The falling yen yesterday hit ¥150 per US dollar for the first time since 1990, driven down by the contrast between Japanese monetary easing and aggressive US interest rate hikes.
The currency plunged from February levels of around ¥115 as the Bank of Japan sticks to its ultra-loose policies, designed to encourage sustainable growth in the world’s third-largest economy.
At the same time, the US Federal Reserve has sharply increased borrowing costs in an attempt to quell sky-high inflation fueled by factors including the war in Ukraine.
Photo: Reuters
The yen sank to as low as ¥150.08 per US dollar before easing back soon after.
Analysts said that the yen is likely to continue its slide as long as the two countries’ monetary policies differ, with more dramatic Fed interest-rate hikes likely as US prices increase faster than expected.
Speculation is growing that Japan could prop up its currency again after spending ¥2.8 trillion (US$18.67 billion) in September on an intervention that involves selling US dollars and buying yen.
Japanese Minister of Finance Shunichi Suzuki yesterday called the volatile fluctuations in foreign exchange markets “absolutely intolerable,” adding that authorities would take an “appropriate response” to promote stability.
Suzuki earlier this week declined to confirm whether any unannounced “stealth” interventions had recently taken place.

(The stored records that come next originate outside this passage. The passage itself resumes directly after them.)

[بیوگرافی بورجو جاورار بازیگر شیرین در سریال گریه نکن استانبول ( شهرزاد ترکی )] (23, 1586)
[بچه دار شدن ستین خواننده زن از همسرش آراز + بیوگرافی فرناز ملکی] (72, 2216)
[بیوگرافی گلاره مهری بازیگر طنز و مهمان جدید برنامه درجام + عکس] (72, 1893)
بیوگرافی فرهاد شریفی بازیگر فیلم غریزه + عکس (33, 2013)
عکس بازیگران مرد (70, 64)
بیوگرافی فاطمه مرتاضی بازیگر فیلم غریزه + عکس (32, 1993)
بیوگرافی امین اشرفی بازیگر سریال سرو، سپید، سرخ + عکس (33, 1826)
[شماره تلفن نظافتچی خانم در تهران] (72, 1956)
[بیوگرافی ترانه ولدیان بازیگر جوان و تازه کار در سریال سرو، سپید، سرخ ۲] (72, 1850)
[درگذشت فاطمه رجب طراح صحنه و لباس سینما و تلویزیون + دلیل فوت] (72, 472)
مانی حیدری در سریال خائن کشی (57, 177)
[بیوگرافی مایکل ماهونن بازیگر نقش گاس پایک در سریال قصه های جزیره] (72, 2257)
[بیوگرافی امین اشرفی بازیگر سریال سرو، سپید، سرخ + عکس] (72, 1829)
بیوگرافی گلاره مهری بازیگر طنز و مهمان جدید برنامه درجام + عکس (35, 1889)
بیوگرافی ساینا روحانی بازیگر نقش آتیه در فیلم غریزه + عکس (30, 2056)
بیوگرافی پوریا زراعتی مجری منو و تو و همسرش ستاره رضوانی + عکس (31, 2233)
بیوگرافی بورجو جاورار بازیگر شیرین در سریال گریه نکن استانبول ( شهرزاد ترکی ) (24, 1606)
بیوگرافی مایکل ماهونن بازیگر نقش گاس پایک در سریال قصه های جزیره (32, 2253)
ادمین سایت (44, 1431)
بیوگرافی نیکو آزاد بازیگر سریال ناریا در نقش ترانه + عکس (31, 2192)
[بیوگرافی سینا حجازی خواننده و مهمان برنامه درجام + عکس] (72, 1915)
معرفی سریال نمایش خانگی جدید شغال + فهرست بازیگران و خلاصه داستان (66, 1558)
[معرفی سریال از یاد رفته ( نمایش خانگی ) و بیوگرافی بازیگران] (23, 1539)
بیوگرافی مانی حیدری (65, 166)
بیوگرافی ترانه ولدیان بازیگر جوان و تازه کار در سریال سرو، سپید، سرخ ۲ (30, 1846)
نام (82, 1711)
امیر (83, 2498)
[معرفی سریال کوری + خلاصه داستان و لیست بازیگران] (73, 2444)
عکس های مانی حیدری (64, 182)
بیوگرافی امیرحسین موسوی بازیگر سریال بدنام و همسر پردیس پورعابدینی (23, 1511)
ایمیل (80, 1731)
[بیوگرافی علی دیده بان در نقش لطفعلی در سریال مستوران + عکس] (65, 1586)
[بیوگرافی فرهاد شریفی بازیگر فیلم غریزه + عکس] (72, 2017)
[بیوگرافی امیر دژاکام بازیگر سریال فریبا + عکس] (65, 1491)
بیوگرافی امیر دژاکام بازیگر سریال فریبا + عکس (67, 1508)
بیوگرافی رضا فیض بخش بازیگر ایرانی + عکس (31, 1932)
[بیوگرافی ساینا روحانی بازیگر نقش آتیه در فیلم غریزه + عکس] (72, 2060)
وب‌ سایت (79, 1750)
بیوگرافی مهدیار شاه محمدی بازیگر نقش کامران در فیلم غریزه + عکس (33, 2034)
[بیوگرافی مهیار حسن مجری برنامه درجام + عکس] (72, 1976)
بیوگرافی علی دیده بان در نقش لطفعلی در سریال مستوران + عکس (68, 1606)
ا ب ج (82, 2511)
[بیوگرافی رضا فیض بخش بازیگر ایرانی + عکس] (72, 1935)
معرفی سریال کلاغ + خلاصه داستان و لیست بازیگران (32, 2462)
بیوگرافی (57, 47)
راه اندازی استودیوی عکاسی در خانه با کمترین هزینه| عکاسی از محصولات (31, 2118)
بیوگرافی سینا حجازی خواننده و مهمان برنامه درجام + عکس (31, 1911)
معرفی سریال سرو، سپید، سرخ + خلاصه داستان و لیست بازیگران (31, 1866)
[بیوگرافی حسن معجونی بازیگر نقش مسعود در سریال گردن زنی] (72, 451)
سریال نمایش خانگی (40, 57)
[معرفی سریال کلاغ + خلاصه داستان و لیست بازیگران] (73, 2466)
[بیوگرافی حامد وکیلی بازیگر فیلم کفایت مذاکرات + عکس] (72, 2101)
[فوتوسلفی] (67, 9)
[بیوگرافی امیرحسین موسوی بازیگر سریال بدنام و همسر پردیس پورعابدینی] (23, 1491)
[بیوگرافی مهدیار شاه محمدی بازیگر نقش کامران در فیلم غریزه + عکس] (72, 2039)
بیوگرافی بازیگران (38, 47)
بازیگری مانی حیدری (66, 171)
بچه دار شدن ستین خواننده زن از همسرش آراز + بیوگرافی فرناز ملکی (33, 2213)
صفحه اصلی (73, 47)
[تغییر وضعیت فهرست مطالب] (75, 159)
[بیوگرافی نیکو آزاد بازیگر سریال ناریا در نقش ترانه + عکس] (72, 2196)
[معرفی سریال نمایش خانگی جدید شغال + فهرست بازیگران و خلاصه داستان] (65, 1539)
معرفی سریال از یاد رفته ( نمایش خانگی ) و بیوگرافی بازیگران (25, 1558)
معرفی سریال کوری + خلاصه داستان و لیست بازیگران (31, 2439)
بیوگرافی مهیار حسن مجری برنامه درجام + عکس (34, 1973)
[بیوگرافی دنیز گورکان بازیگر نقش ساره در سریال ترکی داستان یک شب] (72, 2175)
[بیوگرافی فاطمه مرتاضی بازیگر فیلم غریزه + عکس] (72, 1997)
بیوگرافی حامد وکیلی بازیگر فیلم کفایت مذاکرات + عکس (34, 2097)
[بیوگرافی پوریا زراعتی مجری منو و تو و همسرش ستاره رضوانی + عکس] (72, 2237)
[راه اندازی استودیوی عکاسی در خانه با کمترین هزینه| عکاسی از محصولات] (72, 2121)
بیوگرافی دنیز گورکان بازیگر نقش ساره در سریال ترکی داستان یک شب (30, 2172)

“The Japanese government is engaged in a game of chicken with the market” on the yen, Rabobank Groep NV FX strategy head Jane Foley said.
“There isn’t a limit,” she said. “Interest rate differentials suggest there is a strong drag on the dollar-to-yen to go higher.”
A weaker yen inflates profits for Japanese exporters, but can also weigh on the country’s trade balance.
Japan is heavily reliant on imported energy along with much of its food.
The country posted a trade deficit for the 14th month in a row, Japanese government data showed yesterday, with exports and imports ballooning to record highs.
Imports totaled ¥10.9 trillion last month, up nearly 46 percent from the same month a year earlier on the back of rising oil and gas costs, while exports totaled ¥8.8 trillion, with the strongest growth in vehicles and steel. It was the 20th straight month of year-on-year monthly gains.
The intervention in September “managed to stabilize the dollar-to-yen rate for a while, because traders are frightened of intervention” that could cause them to lose money, Foley said.
However, the effect of such interventions would be limited if the gap between Japanese and US monetary policy remains, she added.
“It’s very unlikely that anything is going to change from policy, at least until the spring,” when key wage negotiations take place in Japan, she said.
Japan scrapped its COVID-19 border restrictions and reopened to tourists this month, with many visitors finding shopping, eating out and domestic travel a bargain given the weak yen and years of stubbornly low inflation.
Prices are now rising in Japan, although at a slower pace than in other major economies, with inflation registering at 2.8 percent in August.
That is above the Bank of Japan’s target for sustained 2 percent inflation, but it views the price increases as temporary and therefore has kept its easy-money policies in place.